[Dataset entries]
────────────────────────────────────────

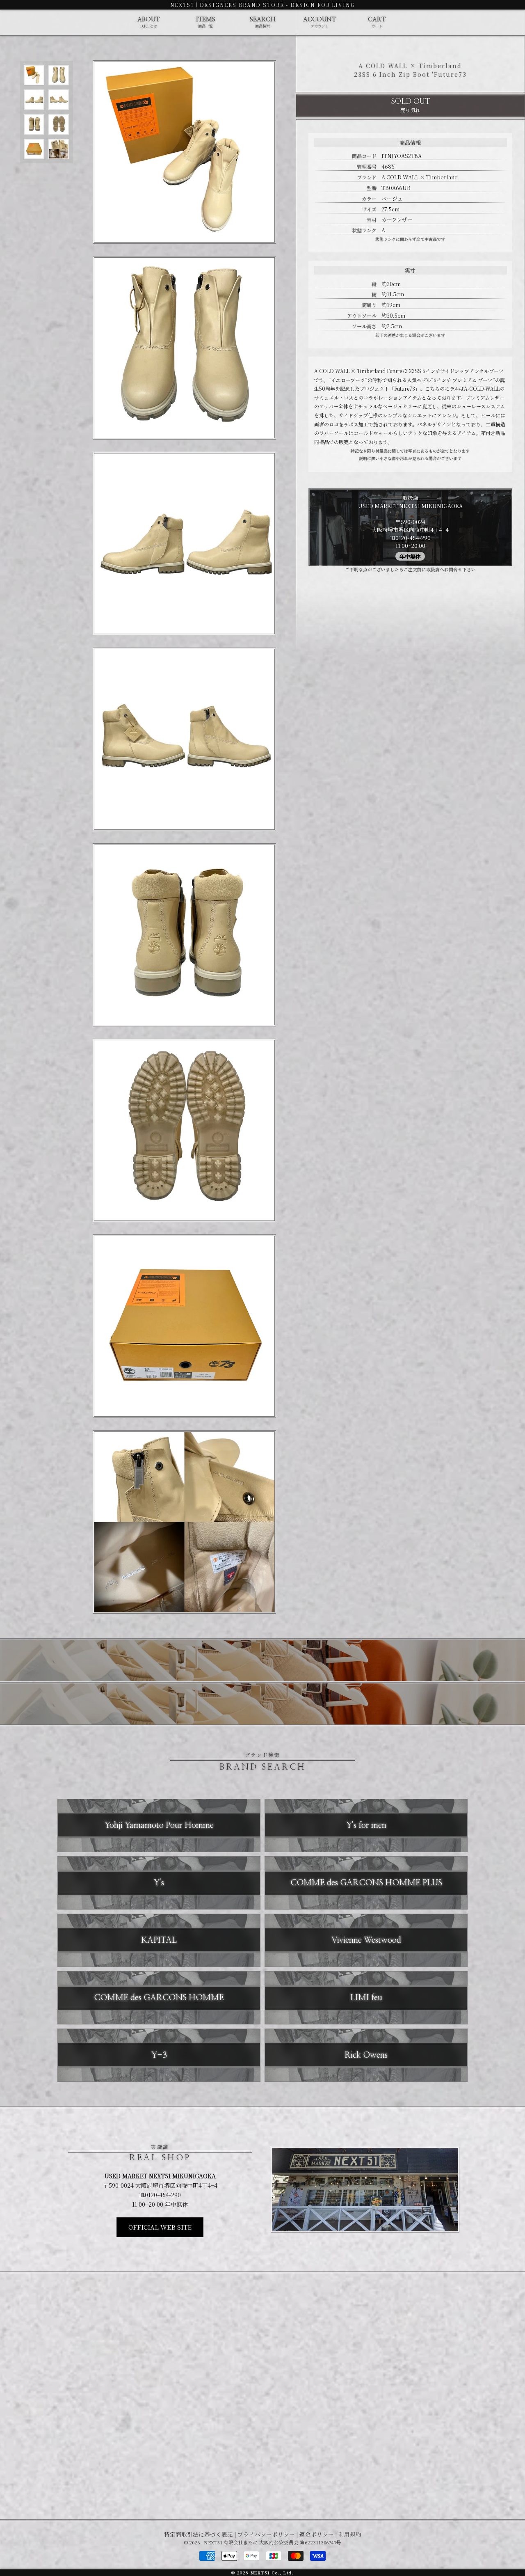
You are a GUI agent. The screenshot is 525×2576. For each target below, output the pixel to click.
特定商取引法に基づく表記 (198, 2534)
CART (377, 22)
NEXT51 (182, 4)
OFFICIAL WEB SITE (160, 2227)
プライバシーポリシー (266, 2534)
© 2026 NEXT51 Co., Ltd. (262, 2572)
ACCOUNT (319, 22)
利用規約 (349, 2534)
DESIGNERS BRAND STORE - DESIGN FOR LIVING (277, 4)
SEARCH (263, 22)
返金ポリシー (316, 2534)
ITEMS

────────────────────────────────────────

TASK TO COMPLETE:
The images are to be left out while the entries are written out exactly.

RESULT FOR THIS TASK:
You are a GUI agent. The screenshot is 525×2576. For each target below, output the pixel to click.
特定商取引法に基づく表記 (198, 2534)
CART (377, 22)
NEXT51 (182, 4)
OFFICIAL WEB SITE (160, 2227)
プライバシーポリシー (266, 2534)
© 2026 NEXT51 Co., Ltd. (262, 2572)
ACCOUNT (319, 22)
利用規約 (349, 2534)
DESIGNERS BRAND STORE - DESIGN FOR LIVING (277, 4)
SEARCH (263, 22)
返金ポリシー (316, 2534)
ITEMS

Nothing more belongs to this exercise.